▶ [Exercise details]
Print the listing below only from the line that has "644x362 pixels." through the line that has "Select the Detecting problems heading", exactly, and drop any picture.

▶ [Data provided]
§ §

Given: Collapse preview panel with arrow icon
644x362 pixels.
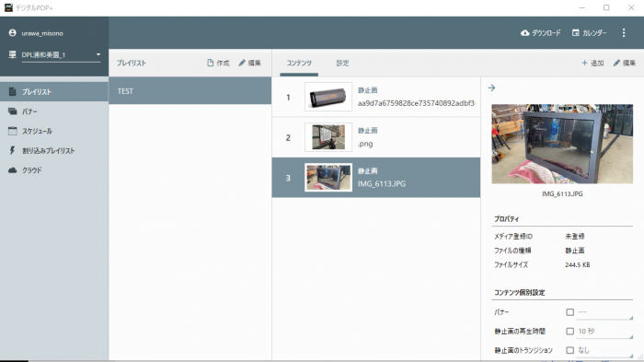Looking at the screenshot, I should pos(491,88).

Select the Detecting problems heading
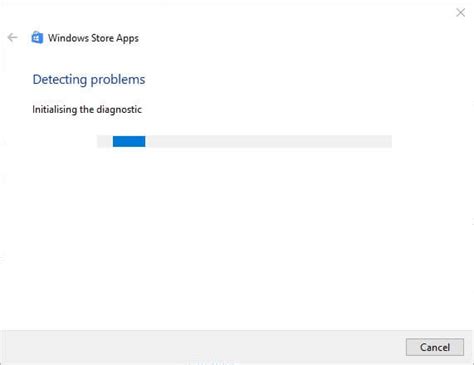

§ §

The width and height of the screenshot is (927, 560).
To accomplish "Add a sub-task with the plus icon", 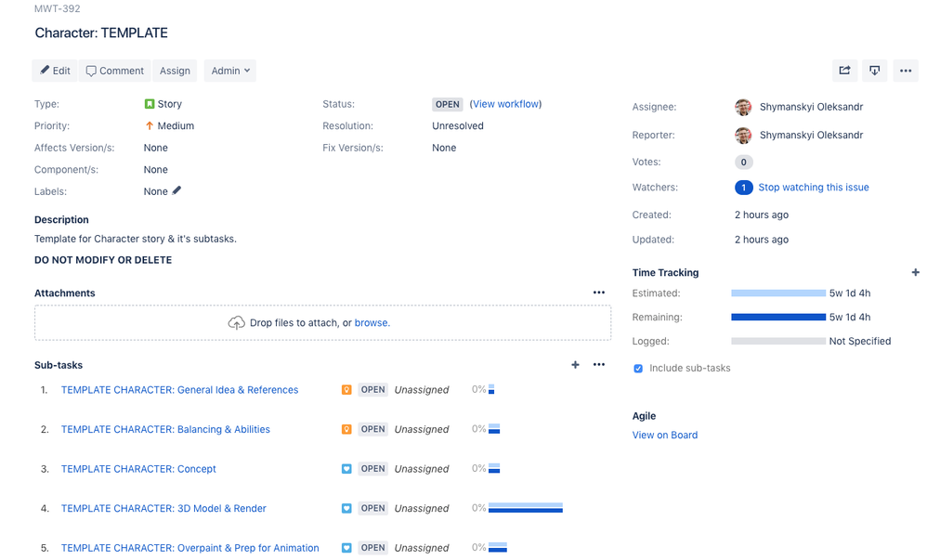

§ §

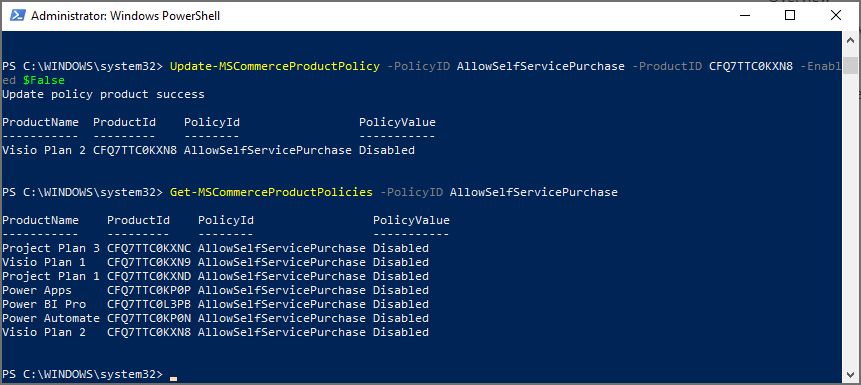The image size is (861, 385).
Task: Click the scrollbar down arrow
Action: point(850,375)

§ §

▶ [Exercise solution]
644x362 pixels.
Looking at the screenshot, I should pos(491,88).

Select the Detecting problems heading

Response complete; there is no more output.